Collection entries
--

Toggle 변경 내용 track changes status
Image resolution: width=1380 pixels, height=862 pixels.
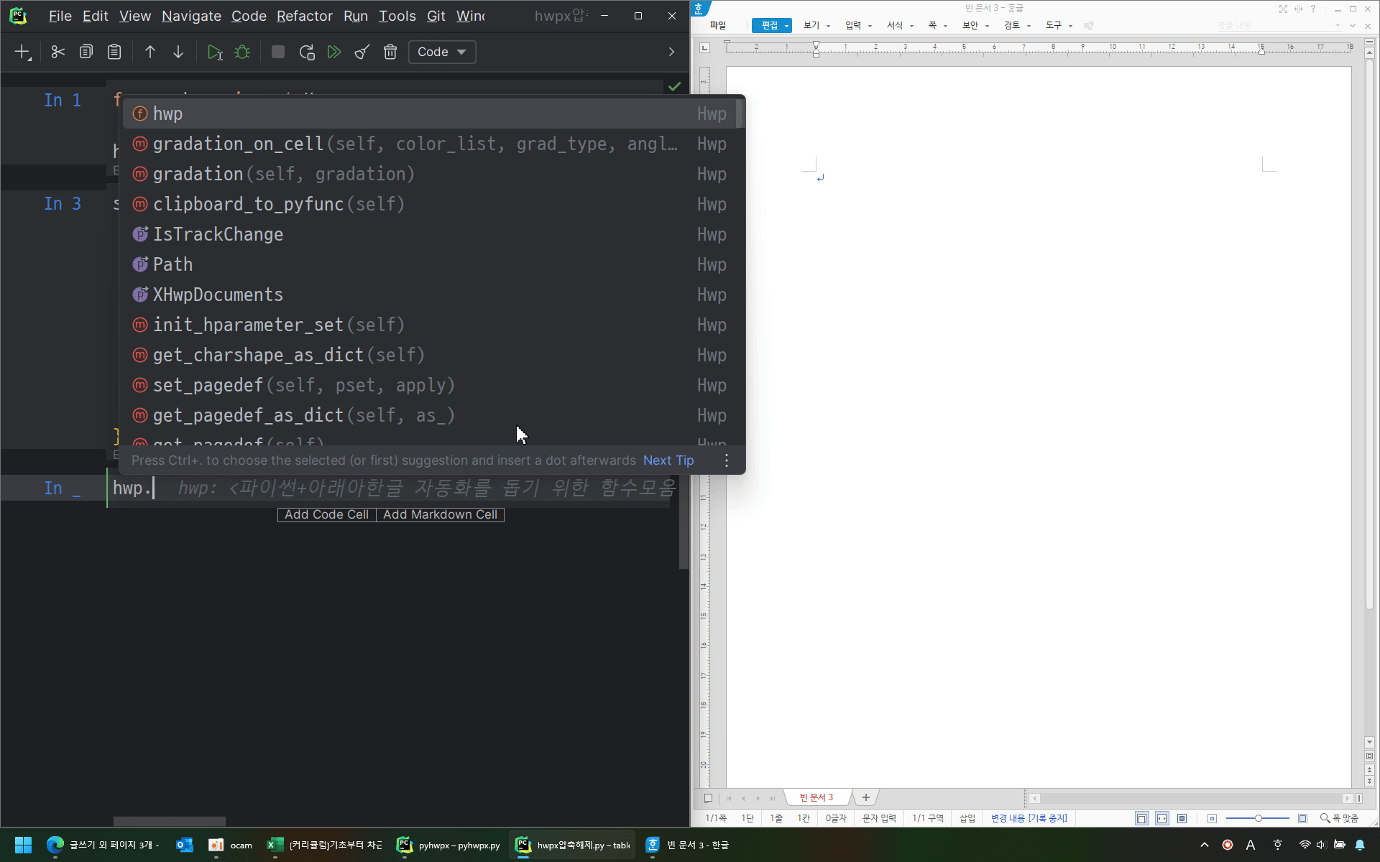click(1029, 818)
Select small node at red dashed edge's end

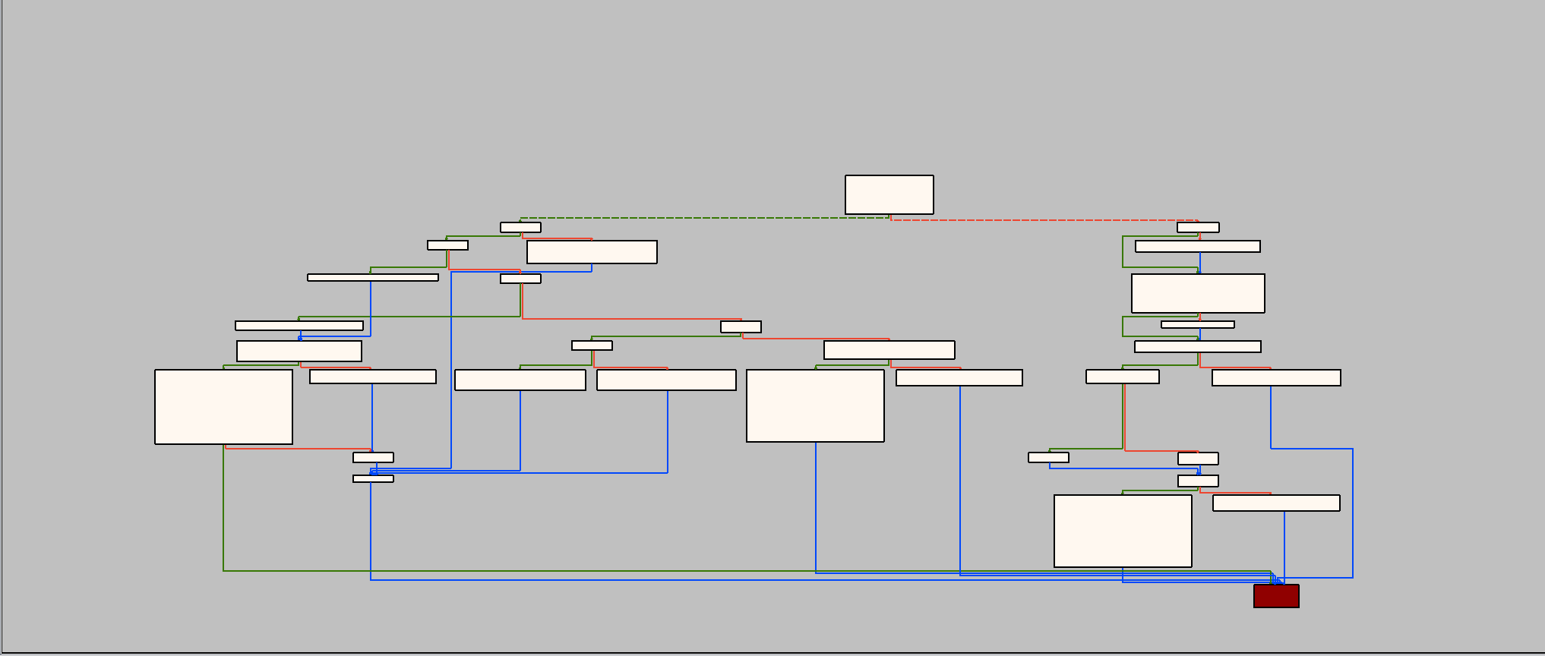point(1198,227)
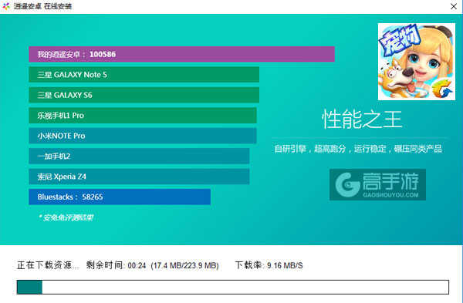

--

OBJECTIVE:
Lay out the lines above as a JSON list of strings, one string for each line, with blank lines skipped. Keep the pictures out of the list.

WRITTEN RESPONSE:
[
  "Toggle 변경 내용 track changes status",
  "Image resolution: width=1380 pixels, height=862 pixels.",
  "click(1029, 818)",
  "Select small node at red dashed edge's end",
  "point(1198,227)"
]